Giusto ieri parlavo di resistenza, quella nelle strade, contro la mafia e una certa classe politica ormai in putrefazione. Della rivoluzione che un po’ tutti si sarebbero aspettati dopo i fatti del 1992 – rivoluzione sia politica che civile- abbiamo visto pochino, ma quel poco, da cui la politica si è comunque quasi totalmente autoesclusa soprattutto a partire dalla sua evoluzione nel 94, si è trascinato con orgoglio fino ad oggi. E’ uno dei punti da cui bisognerebbe partire, o ripartire. Rivoluzione è un termine che negli ultimi anni è comparso spesso sulla bocca di politici e intellettuali, da Bossi a Monicelli, ogni volta con una diversa accezione.
Ma la rivoluzione cui molti aspirano dovrebbe oggi essere culturale e profonda, tale da rendere impermeabile e autonomo il pensiero da quelle influenze che ogni giorno cercano con la loro pervasività di omologare e di controllare. Girando e leggendo mi sono imbattuto in due passaggi presenti su altrettanti articoli che in un certo senso rispondevano a questa considerazione.
Nel primo, David Hockney, parla del potere delle immagini, strumento spesso utilizzato per il controllo sociale e politico, e spiega come la Chiesa ad esempio in epoca rinascimentale avesse questo potere, che esercitava ingaggiando grandi pittori che esaltassero la sua potenza e la gloria di Cristo. Poi è cominciato il declino, che dice, non ha avuto a che fare tanto con la rivoluzione della scienza ma con quella delle immagini, e fa l’esempio di Hollywood che definisce in un certo senso uno strumento del potere americano. Ma continua e verso la fine dice che
We are in a confusing time. The decline of religion in Europe is seen as part of the “scientific” revolution. I have begun to doubt this now; it is quite likely that it’s to do with images. The decline of the church parallels the mass manufacture of cameras. They are deeply connected. I noticed on a recent tour of Italy that not many Italians went in the churches to see pictures. They see them at home, not made by Botticelli but by Berlusconi. Think about it.

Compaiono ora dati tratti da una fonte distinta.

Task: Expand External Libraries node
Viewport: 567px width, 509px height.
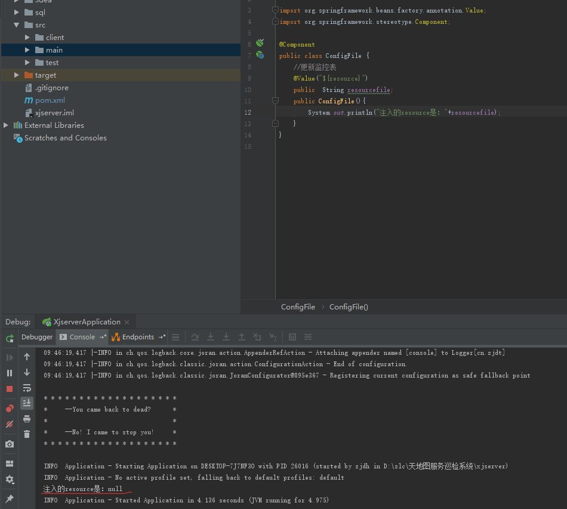Action: point(6,125)
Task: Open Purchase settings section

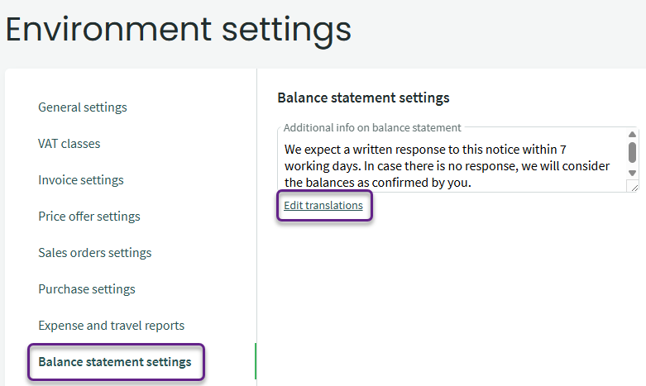Action: pos(87,289)
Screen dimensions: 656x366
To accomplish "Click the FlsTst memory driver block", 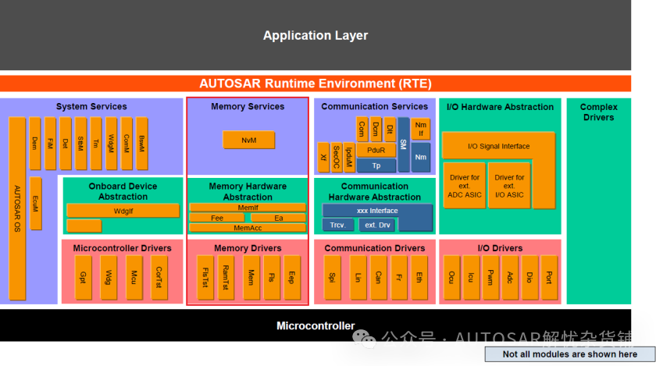I will [204, 277].

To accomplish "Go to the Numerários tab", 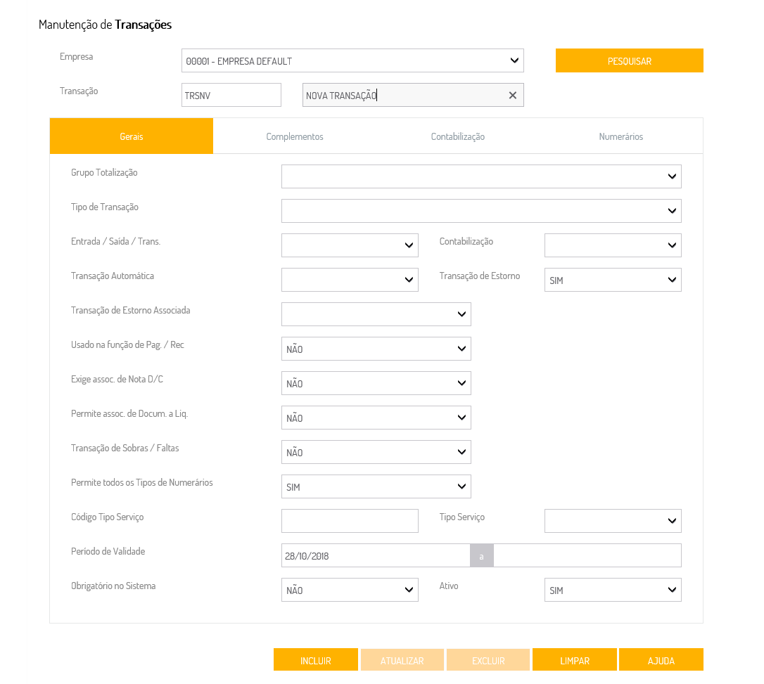I will 620,136.
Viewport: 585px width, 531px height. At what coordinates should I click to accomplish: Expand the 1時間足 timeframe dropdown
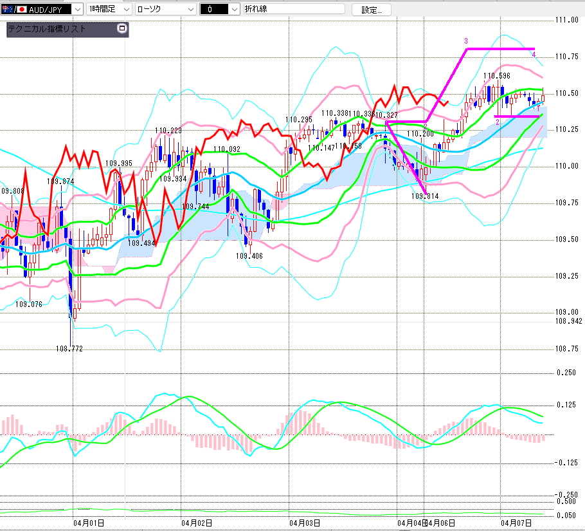click(125, 9)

Nel secondo articolo, letto su internazionale questa settimana (e pubblicato su Intelligent life) che trattava il potere dello sport sulla gente, e la sua capacità in pochi decenni nell’essere diventato anche una macchina da soldi, l’autore Tim de Lisle, parlando questa volta del capitalismo (non la politica) cita Gramsci:
Andrew Jennings, scourge of FIFA, has a theory about this. “When we’re enjoying sport, we’re all open, we’re vulnerable, we’re small children again. And that’s how big capitalism likes us to be. Antonio Gramsci said: ‘How can you have a revolution when the enemy has an outpost in your head?’ Well, sport gives the corporations that outpost in our heads.”
Queste tuttavia non sono novità, ma meccanismi ben consolidati cui volenti o nolenti sottostiamo anche in maniera consapevole e stanca: manca in parte la forza di reagire. Chi ha questo controllo, ad esempio della tv, può permettersi oltre che di incensarsi anche di utilizzarle (oppure ometterle) facilmente contro i propri nemici, o comunque contro entità scomode. Un esempio? La delegittimazione di Saviano, ad opera di Emilio Fede direttore del TG4, oppure il quasi silenzio sulle proteste dei Terremotati Aquilani e la loro delegittimazione nella recente manifestazione a Roma. Il trattamento del primo Tg nazionale su quest’ultimo caso ne è un esempio più che lampante. Ma sarebbero decine gli esempi non solo politici e non solo televisivi, perché se andiamo a ben guardare anche il web ormai è più che permeabile a queste dinamiche che magari sono per meccanismi leggermente diverse ma che perpetrano i medesimi fini, ecco poi perché la battaglia sul tentativo di controllo del mezzo o quantomeno su alcune limitazioni che vorrebbero essere imposte è così sentita e spinta.
Gli avamposti e le casematte culturali dello stato (e non solo dello stato oggi) per il controllo della società, descritte all’epoca da Gramsci sono ancora oggi e più di ieri strumento e campo di battaglia, quello da dove e contro cui in teoria dovrebbe cominciare o ricominciare quella rivoluzione culturale che sia anche in grado di raccogliere quel testimone portato con grande fatica fino a noi da quella resistenza che non sta nei palazzi ma sulle strade.